Given data section start

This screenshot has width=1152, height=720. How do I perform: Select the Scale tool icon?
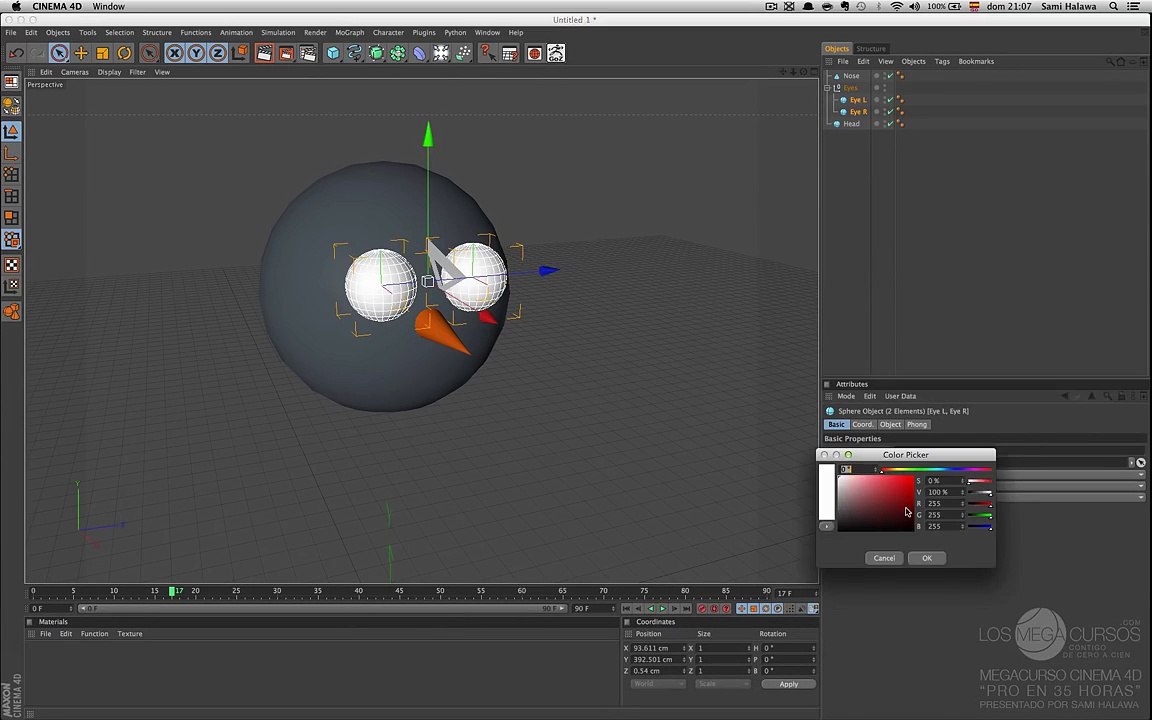coord(103,53)
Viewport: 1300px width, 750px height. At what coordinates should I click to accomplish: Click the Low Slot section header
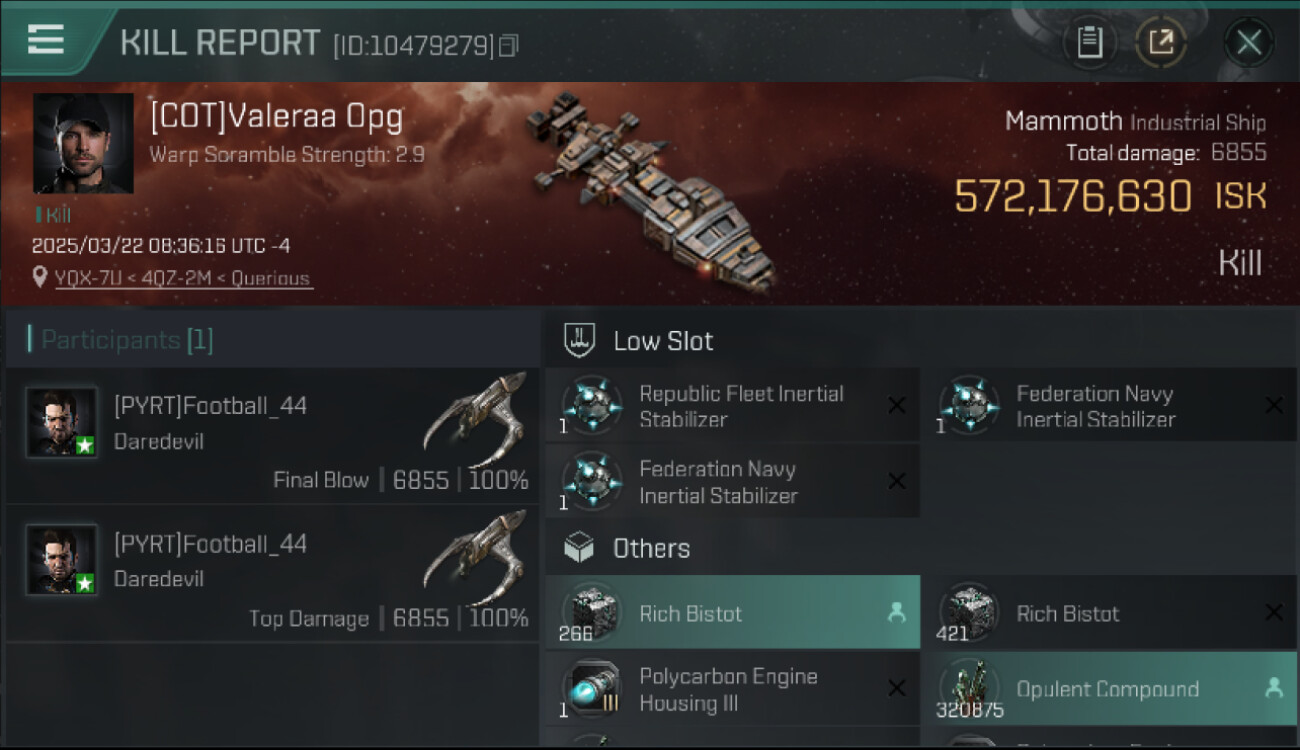click(x=663, y=341)
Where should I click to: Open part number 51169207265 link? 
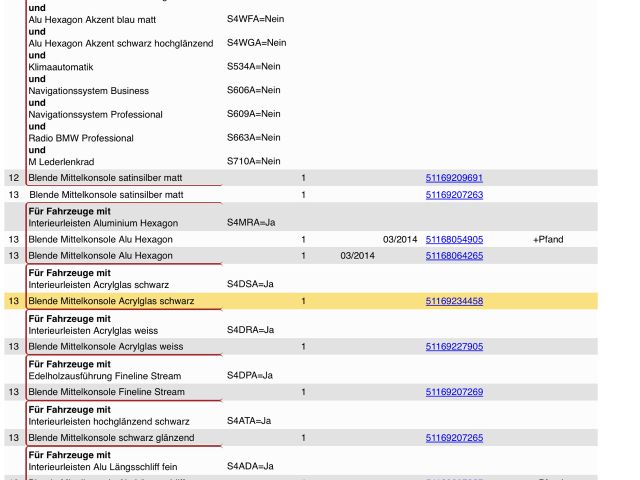coord(454,438)
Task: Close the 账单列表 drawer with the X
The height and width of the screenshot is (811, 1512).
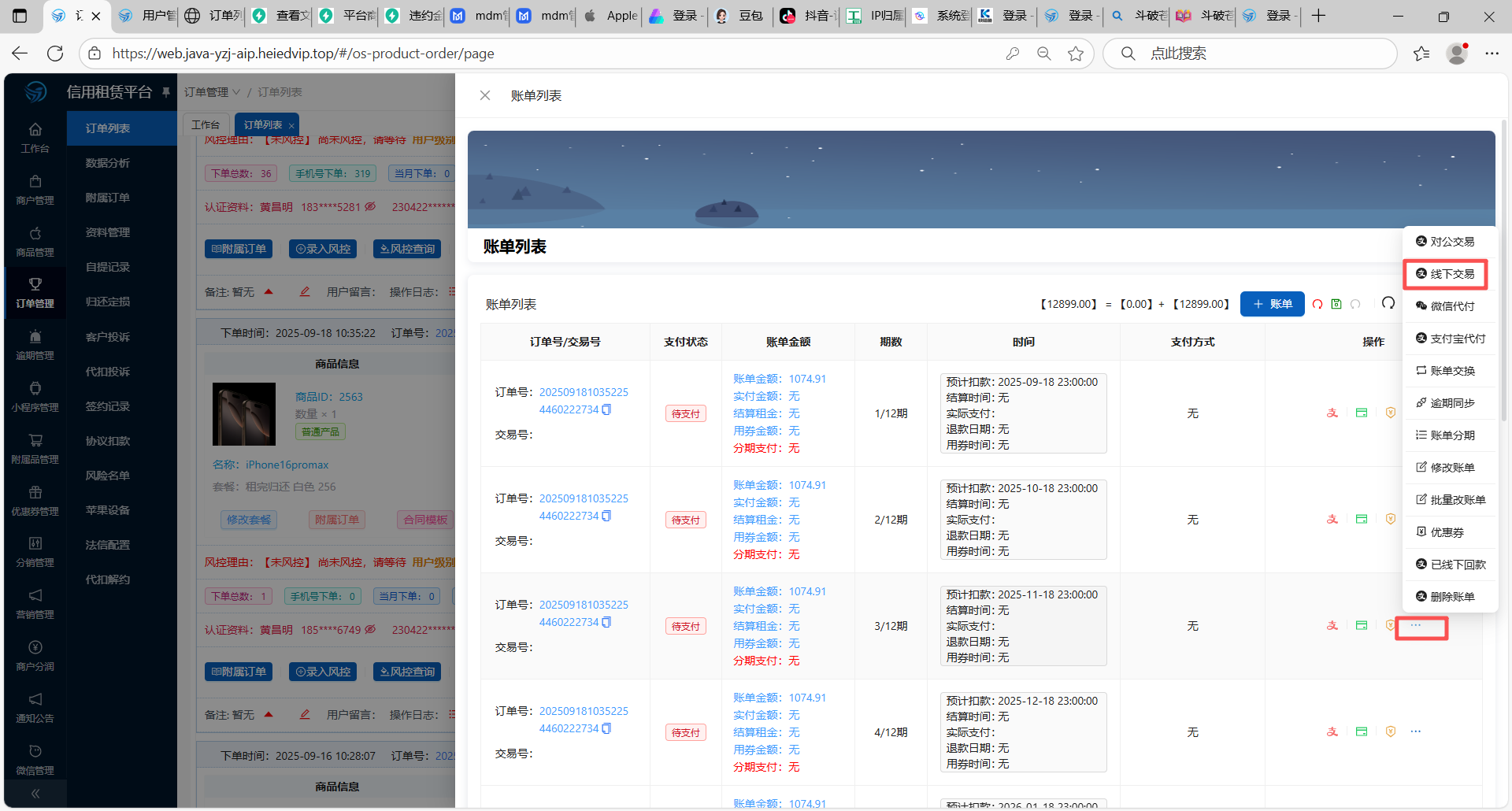Action: coord(485,95)
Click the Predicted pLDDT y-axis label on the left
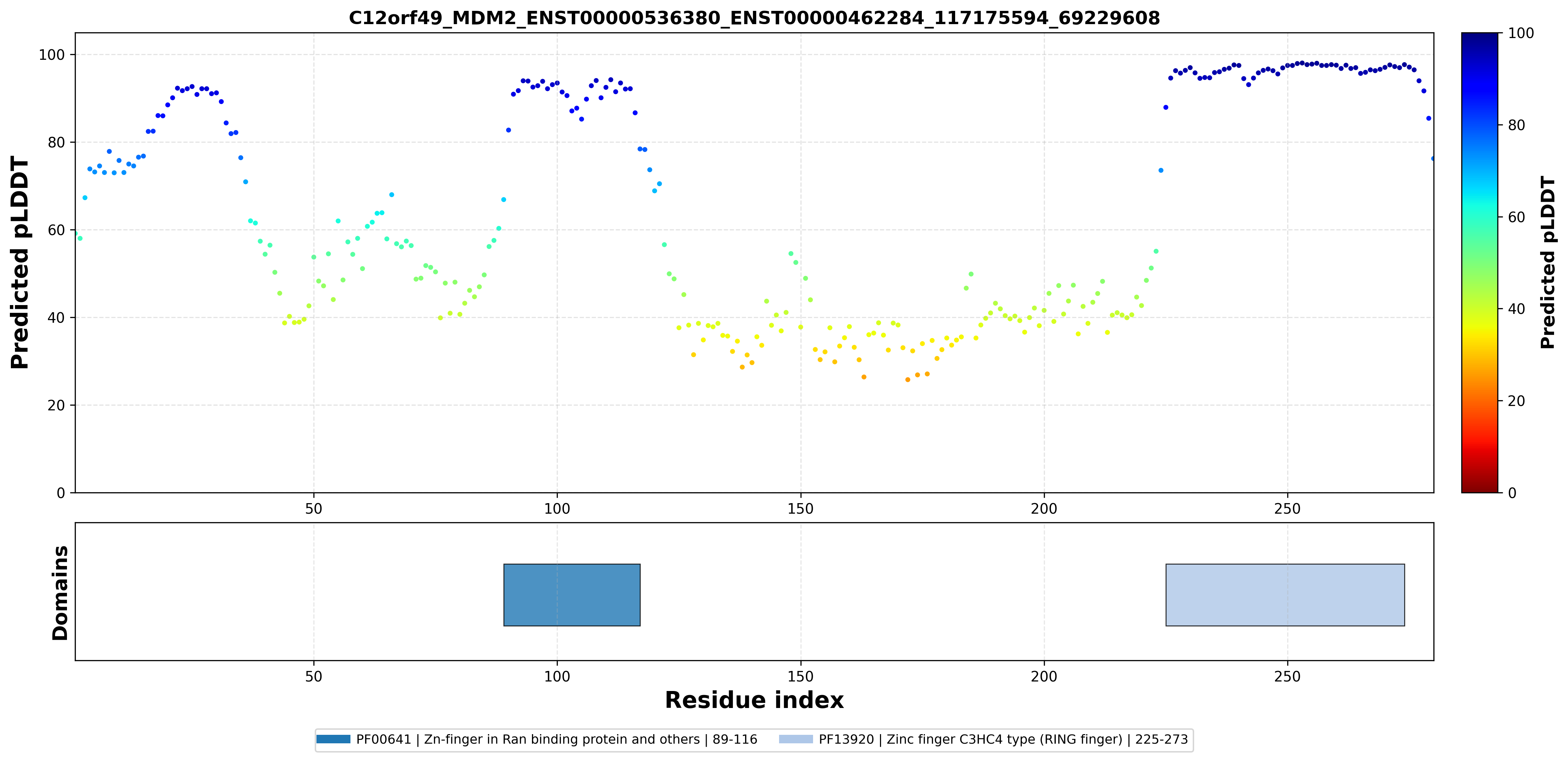Viewport: 1568px width, 762px height. click(x=20, y=263)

Given data section end

- **Work task**:
Word for word, reproduce all of the data, but keep out the pictures.

- **Expected answer**:
This screenshot has width=1152, height=720. How do I perform: Select the Scale tool icon?
coord(103,53)
Viewport: 1300px width, 750px height. At what coordinates should I click to accomplish: Click the Low Slot section header
click(x=663, y=341)
Where should I click to: Open part number 51169207265 link? 
coord(454,438)
Task: Close the 账单列表 drawer with the X
The height and width of the screenshot is (811, 1512).
Action: coord(485,95)
Click the Predicted pLDDT y-axis label on the left
Viewport: 1568px width, 762px height. click(x=20, y=263)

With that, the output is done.